■ **Source material**:
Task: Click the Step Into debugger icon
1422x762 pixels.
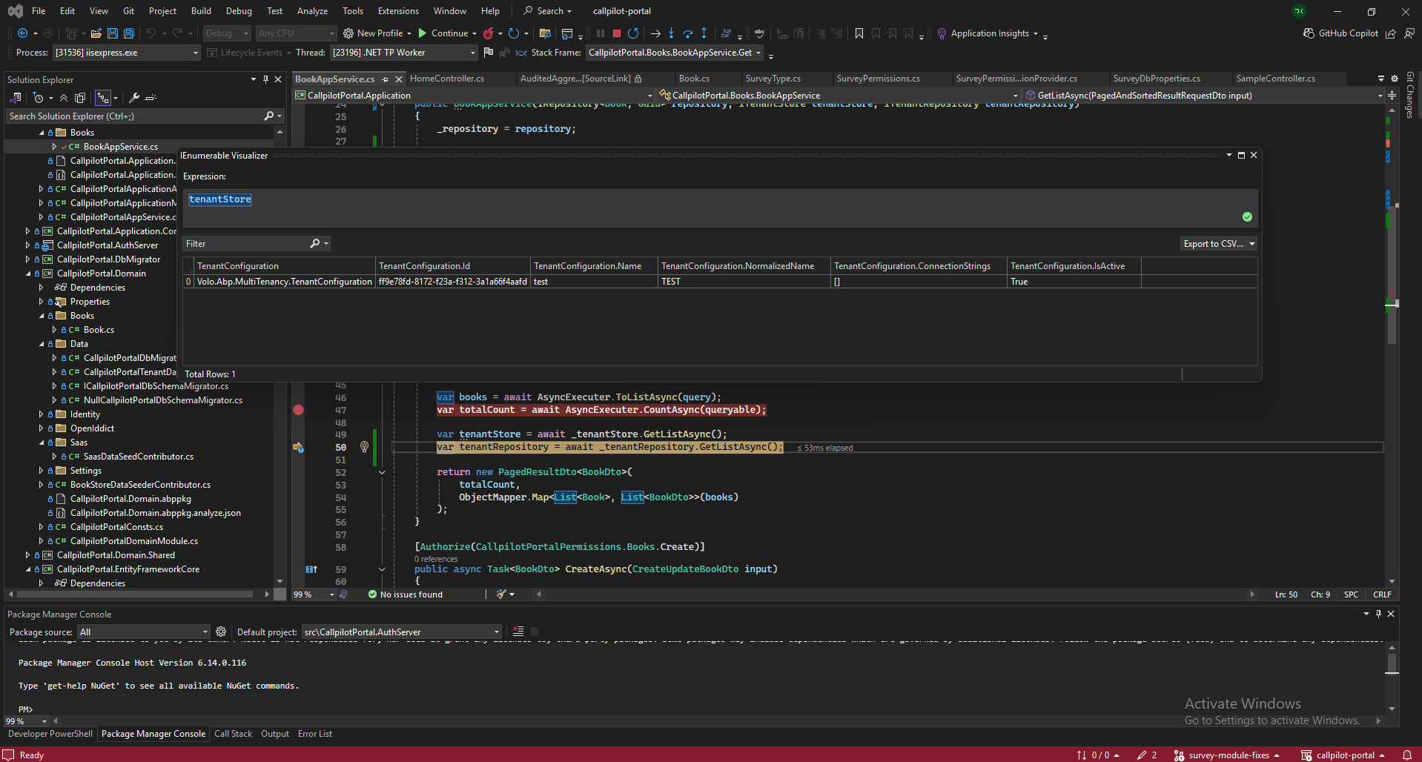Action: 671,33
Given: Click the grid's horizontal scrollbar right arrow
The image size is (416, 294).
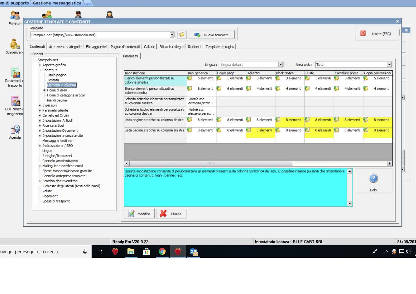Looking at the screenshot, I should click(x=390, y=163).
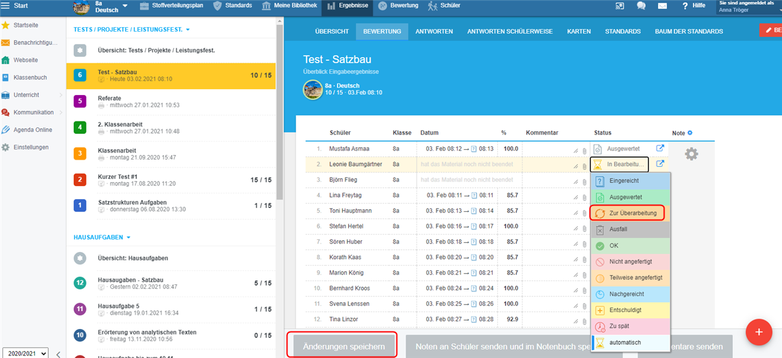
Task: Open the 2020/2021 school year selector
Action: point(25,353)
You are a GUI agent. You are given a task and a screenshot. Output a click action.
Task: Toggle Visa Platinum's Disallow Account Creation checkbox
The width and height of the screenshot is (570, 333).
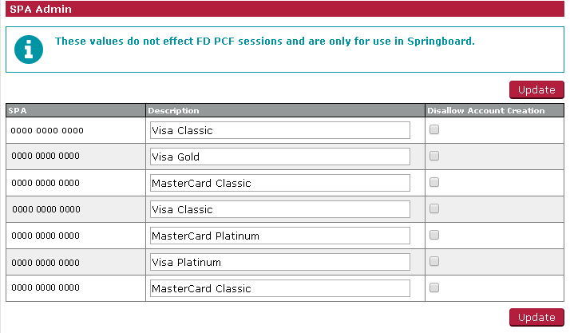[x=434, y=261]
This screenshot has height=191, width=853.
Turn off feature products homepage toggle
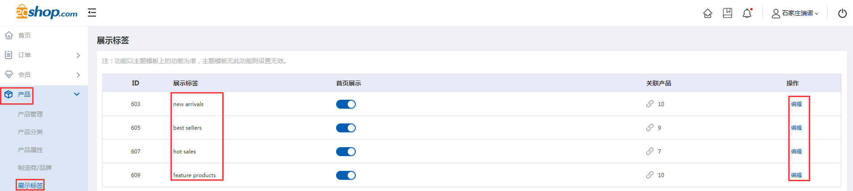[346, 175]
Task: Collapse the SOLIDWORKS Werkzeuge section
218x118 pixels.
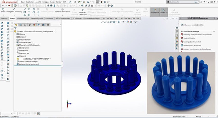Action: click(214, 32)
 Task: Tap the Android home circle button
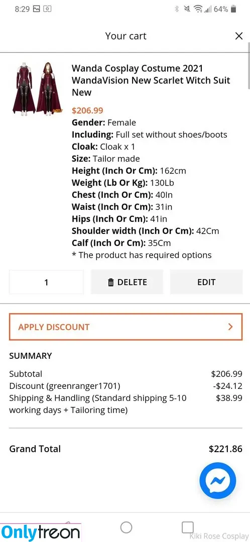(x=126, y=527)
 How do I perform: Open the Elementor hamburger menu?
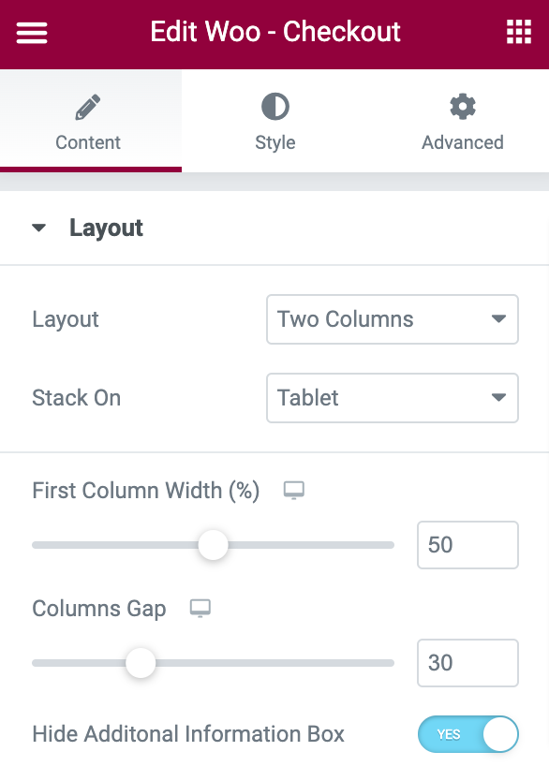(x=31, y=32)
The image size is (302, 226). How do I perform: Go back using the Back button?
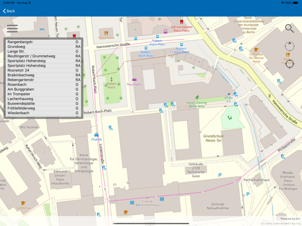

■ **Your instructions**: The reply must consist of the records, repeated exactly, minus any images.

■ **Result of this exercise**:
Task: Click the Step Into debugger icon
1422x762 pixels.
Action: 671,33
Given: Click the grid's horizontal scrollbar right arrow
The image size is (416, 294).
Looking at the screenshot, I should click(x=390, y=163).
Task: Open the 2020/2021 school year selector
Action: point(25,353)
You are a GUI agent. You are given a task and a screenshot. Output a click action.
Task: Toggle Visa Platinum's Disallow Account Creation checkbox
The width and height of the screenshot is (570, 333).
[x=434, y=261]
This screenshot has height=191, width=853.
Turn off feature products homepage toggle
[346, 175]
Task: Collapse the SOLIDWORKS Werkzeuge section
218x118 pixels.
Action: click(214, 32)
 Task: Tap the Android home circle button
(x=126, y=527)
 How do I perform: Open the Elementor hamburger menu?
(x=31, y=32)
The image size is (302, 226). How do I perform: Go back using the Back button?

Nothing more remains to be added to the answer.